→ **Exercise brief**
What is needed is every line from the one holding "Screen dimensions: 932x500" to the last line of the data below, printed exactly and without pictures.

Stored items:
-*-*-

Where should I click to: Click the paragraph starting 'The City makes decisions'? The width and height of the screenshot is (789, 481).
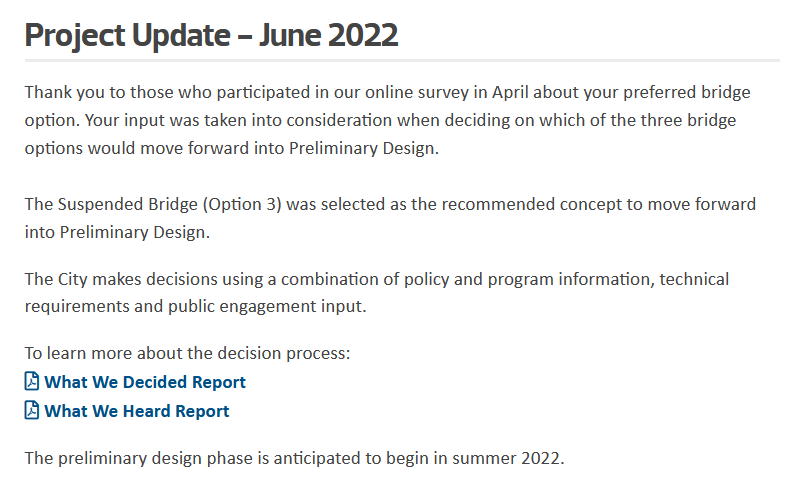(377, 293)
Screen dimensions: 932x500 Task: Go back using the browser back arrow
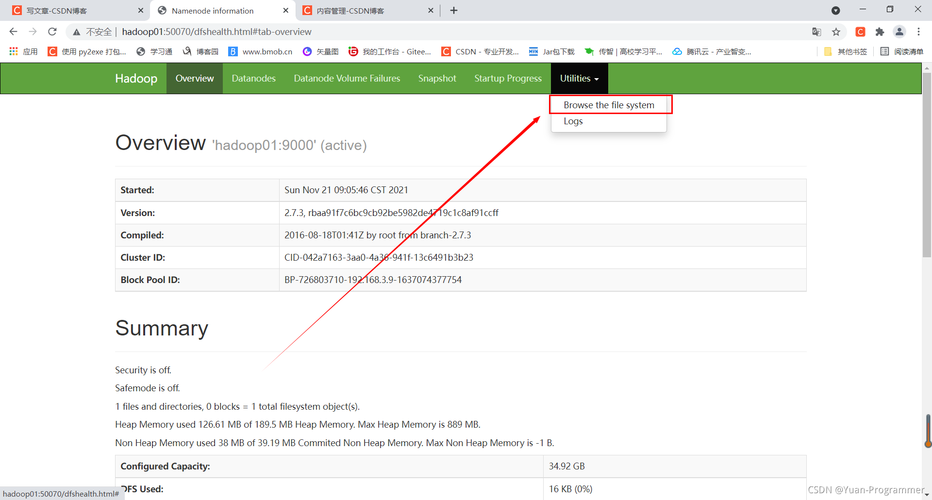pos(13,32)
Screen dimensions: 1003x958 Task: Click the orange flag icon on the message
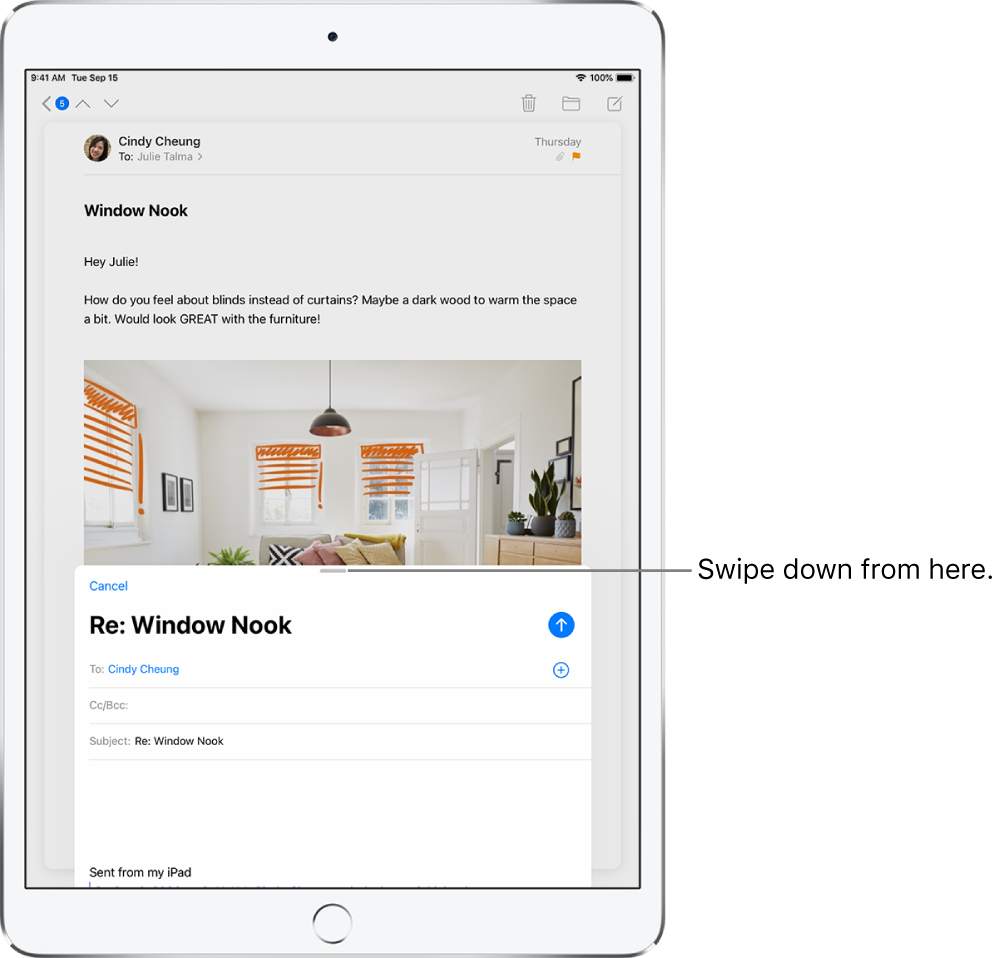[575, 157]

-*-*-

→ **Written response**
Screen dimensions: 932x500 Task: Go back using the browser back arrow
pos(13,32)
Screen dimensions: 1003x958 Task: Click the orange flag icon on the message
[575, 157]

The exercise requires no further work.